As of 11:30 a.m., the company’s shares were up nearly 3 percent, to $24.72.
The owner of Sperry, Merrell, Saucony and other shoe brands reported Q4 revenue of $730 million, a 3 percent drop from the comparable period, but well above Wall Street’s bet for revenues of $716 million.
Wolverine posted a net loss of $7.9 million, or 2 cents per diluted share during the quarter. Adjusted earnings per diluted share, at 33 cents, were two pennies above analysts’ estimates. (Constant-currency diluted EPS were 36 cents.)
“Our diversified business model and strong focus on the fundamentals of the business served us well throughout the year,” said Wolverine chairman, president and CEO Blake Krueger during the firm’s conference call. “In 2016, we more than doubled our investment in consumer insights, intensified the organization’s focus on product innovation and further optimized our product development process and supply chain for increased speed and efficiency. We invested in our biggest brands and began to streamline our portfolio to focus on global opportunities with the highest potential for profitable growth, including our fast-growing, highly profitable e-commerce business.”
Among the brand highlights in Q4, Krueger said Sperry drove solid growth in the quarter, “fueled by the exceptional performance of its boot program,” with both Sperry.com and the brand’s international business up more than 20 percent.
“Sperry continues to make good progress on its strategic direction overall, building a more relevant brand and a diversified product offering in a more global distribution base,” Krueger said. He added that the brand appointed Tom Kennedy to the role of brand president this month to further capitalize on global lifestyle opportunities.

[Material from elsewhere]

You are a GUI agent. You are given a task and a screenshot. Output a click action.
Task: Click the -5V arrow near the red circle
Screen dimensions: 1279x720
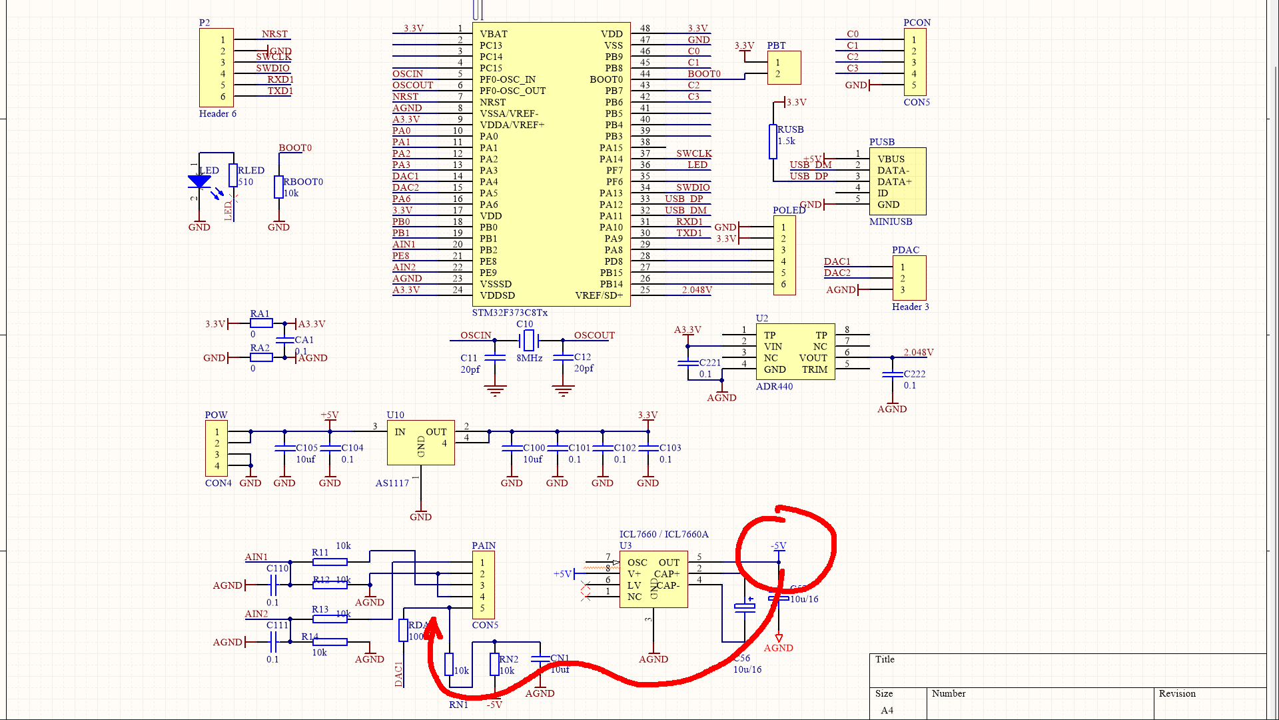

Saucony’s international business grew high-teens and now represents almost half of total Saucony revenue, Krueger noted.
Meanwhile, Merrell’s performance “improved significantly in Q4 versus the third quarter, largely due to its key product initiatives and new collection introductions,” according to Wolverine’s chief. Notably, Merrell.com saw 30 percent growth in Q4.
Full-year revenues for the company declined 7 percent, to $2.5 billion. Profits tumbled 33 percent, to $111 million, or 89 cents per diluted share. Adjusted diluted EPS were $1.36 and $1.52 on a constant-currency basis.
Looking ahead, Wolverine predicts full-year revenue in the range of $2.270 billion to $2.370 billion, a decline of 9 percent to 5 percent. Reported diluted EPS are forecast in the range of $1.19 to $1.29. Adjusted diluted EPS are expected in the range of $1.45 to $1.55 and $1.53 to $1.63 on a constant-currency basis.